### WHAT IS BEING ASKED:
Which lines below fall between the one containing "The height and width of the screenshot is (500, 600)." and the one containing "This screenshot has height=576, width=1024."? Repeat them exactly, counting both of those lines, and add nothing else.

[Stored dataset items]

__________________________________________________

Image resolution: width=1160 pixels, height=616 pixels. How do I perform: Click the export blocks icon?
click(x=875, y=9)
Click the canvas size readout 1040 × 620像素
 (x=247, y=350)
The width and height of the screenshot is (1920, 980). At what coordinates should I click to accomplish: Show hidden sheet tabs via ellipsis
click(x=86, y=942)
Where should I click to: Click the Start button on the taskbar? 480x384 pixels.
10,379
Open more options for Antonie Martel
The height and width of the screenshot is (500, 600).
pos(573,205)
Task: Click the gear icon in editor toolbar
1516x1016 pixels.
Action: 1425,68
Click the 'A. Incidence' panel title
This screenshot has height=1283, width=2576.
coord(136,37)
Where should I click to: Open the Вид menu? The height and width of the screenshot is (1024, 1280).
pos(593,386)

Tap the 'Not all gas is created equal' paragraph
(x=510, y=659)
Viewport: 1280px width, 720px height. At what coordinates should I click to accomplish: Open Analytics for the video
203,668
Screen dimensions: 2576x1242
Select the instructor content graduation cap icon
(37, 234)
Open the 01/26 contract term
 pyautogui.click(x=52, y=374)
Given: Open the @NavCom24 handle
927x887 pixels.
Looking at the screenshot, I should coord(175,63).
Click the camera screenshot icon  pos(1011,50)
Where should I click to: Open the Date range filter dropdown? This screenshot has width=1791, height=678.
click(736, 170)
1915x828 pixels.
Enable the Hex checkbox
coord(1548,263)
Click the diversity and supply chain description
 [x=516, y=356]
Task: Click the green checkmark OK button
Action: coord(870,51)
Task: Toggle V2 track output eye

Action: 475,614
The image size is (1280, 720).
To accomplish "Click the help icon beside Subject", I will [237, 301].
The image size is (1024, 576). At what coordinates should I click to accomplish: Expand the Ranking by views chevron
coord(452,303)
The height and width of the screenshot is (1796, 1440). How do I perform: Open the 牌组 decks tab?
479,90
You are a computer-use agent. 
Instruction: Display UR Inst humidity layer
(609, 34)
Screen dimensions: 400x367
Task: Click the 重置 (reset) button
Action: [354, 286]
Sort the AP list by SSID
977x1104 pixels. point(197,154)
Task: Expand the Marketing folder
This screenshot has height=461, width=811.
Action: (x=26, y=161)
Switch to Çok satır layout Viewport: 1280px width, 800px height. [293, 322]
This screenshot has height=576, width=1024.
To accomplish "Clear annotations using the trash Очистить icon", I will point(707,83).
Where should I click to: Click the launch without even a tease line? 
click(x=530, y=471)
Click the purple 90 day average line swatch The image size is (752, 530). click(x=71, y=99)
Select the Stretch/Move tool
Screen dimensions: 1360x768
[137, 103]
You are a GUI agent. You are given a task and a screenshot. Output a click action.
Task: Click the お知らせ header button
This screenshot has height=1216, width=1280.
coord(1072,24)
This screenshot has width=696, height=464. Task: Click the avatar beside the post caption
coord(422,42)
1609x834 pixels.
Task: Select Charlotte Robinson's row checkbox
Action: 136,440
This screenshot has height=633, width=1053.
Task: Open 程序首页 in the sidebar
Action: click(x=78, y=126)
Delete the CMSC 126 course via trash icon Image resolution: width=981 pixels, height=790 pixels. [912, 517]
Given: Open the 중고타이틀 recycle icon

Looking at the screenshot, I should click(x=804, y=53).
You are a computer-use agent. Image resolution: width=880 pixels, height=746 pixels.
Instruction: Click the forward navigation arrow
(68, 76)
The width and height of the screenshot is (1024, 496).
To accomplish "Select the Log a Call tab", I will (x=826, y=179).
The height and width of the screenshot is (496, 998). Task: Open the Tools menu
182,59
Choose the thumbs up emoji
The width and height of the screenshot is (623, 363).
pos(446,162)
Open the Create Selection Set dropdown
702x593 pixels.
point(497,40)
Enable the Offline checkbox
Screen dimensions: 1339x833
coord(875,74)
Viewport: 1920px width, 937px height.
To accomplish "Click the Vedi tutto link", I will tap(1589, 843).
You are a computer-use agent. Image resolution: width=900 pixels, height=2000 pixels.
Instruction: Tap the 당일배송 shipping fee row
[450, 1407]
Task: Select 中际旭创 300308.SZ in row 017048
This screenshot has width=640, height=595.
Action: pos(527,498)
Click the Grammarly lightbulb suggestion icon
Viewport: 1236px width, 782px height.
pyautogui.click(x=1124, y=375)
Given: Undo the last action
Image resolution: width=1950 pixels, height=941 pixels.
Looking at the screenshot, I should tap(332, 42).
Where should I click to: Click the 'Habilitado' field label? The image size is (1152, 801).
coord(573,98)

__________________________________________________

### RESULT OF THE TASK:
The height and width of the screenshot is (500, 600).
pos(573,205)
Task: Click the gear icon in editor toolbar
1516x1016 pixels.
Action: 1425,68
Click the 'A. Incidence' panel title
This screenshot has height=1283, width=2576.
coord(136,37)
Where should I click to: Open the Вид menu? The height and width of the screenshot is (1024, 1280).
pos(593,386)

Tap the 'Not all gas is created equal' paragraph
(x=510, y=659)
Viewport: 1280px width, 720px height. At what coordinates should I click to accomplish: Open Analytics for the video
203,668
Screen dimensions: 2576x1242
Select the instructor content graduation cap icon
(37, 234)
Open the 01/26 contract term
 pyautogui.click(x=52, y=374)
Given: Open the @NavCom24 handle
927x887 pixels.
Looking at the screenshot, I should coord(175,63).
Click the camera screenshot icon  pos(1011,50)
Where should I click to: Open the Date range filter dropdown? This screenshot has width=1791, height=678.
click(736, 170)
1915x828 pixels.
Enable the Hex checkbox
coord(1548,263)
Click the diversity and supply chain description
 [x=516, y=356]
Task: Click the green checkmark OK button
Action: coord(870,51)
Task: Toggle V2 track output eye

Action: 475,614
The image size is (1280, 720).
To accomplish "Click the help icon beside Subject", I will [237, 301].
The image size is (1024, 576). At what coordinates should I click to accomplish: Expand the Ranking by views chevron
coord(452,303)
The height and width of the screenshot is (1796, 1440). How do I perform: Open the 牌组 decks tab?
479,90
You are a computer-use agent. 
Instruction: Display UR Inst humidity layer
(609, 34)
Screen dimensions: 400x367
Task: Click the 重置 (reset) button
Action: [354, 286]
Sort the AP list by SSID
977x1104 pixels. point(197,154)
Task: Expand the Marketing folder
This screenshot has height=461, width=811.
Action: (x=26, y=161)
Switch to Çok satır layout Viewport: 1280px width, 800px height. [293, 322]
This screenshot has height=576, width=1024.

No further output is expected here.